Records shown:

--------------------

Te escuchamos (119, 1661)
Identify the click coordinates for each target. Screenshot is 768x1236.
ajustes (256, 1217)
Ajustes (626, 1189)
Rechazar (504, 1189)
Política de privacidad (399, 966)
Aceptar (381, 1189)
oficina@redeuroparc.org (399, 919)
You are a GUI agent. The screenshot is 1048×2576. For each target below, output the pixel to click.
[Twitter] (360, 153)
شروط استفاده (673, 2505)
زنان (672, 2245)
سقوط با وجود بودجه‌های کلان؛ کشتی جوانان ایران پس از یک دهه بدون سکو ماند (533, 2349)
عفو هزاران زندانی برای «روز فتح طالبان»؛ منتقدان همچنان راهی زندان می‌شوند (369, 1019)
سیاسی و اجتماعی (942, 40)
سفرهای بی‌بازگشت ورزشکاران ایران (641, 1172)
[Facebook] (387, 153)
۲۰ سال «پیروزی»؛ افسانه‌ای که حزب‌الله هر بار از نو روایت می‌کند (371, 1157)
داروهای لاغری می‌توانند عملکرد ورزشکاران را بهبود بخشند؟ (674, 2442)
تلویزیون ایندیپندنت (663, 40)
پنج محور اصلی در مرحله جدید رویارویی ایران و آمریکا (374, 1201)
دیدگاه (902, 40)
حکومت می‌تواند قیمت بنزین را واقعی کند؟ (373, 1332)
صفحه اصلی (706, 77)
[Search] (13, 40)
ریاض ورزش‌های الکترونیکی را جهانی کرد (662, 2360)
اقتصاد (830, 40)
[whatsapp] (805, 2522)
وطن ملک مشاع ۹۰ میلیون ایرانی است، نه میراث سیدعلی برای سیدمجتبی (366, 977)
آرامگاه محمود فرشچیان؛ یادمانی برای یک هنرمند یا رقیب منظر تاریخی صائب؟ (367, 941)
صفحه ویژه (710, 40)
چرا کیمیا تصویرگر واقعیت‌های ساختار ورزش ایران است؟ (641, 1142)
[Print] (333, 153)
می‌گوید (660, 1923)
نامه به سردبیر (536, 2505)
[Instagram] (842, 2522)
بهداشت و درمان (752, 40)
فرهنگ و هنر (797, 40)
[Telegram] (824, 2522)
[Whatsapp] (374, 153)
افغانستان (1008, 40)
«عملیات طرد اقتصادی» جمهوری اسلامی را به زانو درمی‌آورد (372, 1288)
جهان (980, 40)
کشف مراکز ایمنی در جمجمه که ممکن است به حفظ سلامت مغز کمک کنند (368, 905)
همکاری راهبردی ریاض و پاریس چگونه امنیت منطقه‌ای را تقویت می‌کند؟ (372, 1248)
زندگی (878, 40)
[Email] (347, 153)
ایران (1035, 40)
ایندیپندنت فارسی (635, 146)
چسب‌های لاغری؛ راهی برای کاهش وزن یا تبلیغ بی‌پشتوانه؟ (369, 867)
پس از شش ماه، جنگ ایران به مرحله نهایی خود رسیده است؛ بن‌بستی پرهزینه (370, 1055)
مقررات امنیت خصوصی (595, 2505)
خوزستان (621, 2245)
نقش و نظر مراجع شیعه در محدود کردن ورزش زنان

--------------------

What the task requires: Could you return exactly the stretch of the data above that starts at the line with "Aceptar (381, 1189)" and ends at the line with "نامه به سردبیر (536, 2505)", both lines included?

Task response:
Aceptar (381, 1189)
oficina@redeuroparc.org (399, 919)
You are a GUI agent. The screenshot is 1048×2576. For each target below, output the pixel to click.
[Twitter] (360, 153)
شروط استفاده (673, 2505)
زنان (672, 2245)
سقوط با وجود بودجه‌های کلان؛ کشتی جوانان ایران پس از یک دهه بدون سکو ماند (533, 2349)
عفو هزاران زندانی برای «روز فتح طالبان»؛ منتقدان همچنان راهی زندان می‌شوند (369, 1019)
سیاسی و اجتماعی (942, 40)
سفرهای بی‌بازگشت ورزشکاران ایران (641, 1172)
[Facebook] (387, 153)
۲۰ سال «پیروزی»؛ افسانه‌ای که حزب‌الله هر بار از نو روایت می‌کند (371, 1157)
داروهای لاغری می‌توانند عملکرد ورزشکاران را بهبود بخشند؟ (674, 2442)
تلویزیون ایندیپندنت (663, 40)
پنج محور اصلی در مرحله جدید رویارویی ایران و آمریکا (374, 1201)
دیدگاه (902, 40)
حکومت می‌تواند قیمت بنزین را واقعی کند؟ (373, 1332)
صفحه اصلی (706, 77)
[Search] (13, 40)
ریاض ورزش‌های الکترونیکی را جهانی کرد (662, 2360)
اقتصاد (830, 40)
[whatsapp] (805, 2522)
وطن ملک مشاع ۹۰ میلیون ایرانی است، نه میراث سیدعلی برای سیدمجتبی (366, 977)
آرامگاه محمود فرشچیان؛ یادمانی برای یک هنرمند یا رقیب منظر تاریخی صائب؟ (367, 941)
صفحه ویژه (710, 40)
چرا کیمیا تصویرگر واقعیت‌های ساختار ورزش ایران است؟ (641, 1142)
[Print] (333, 153)
می‌گوید (660, 1923)
نامه به سردبیر (536, 2505)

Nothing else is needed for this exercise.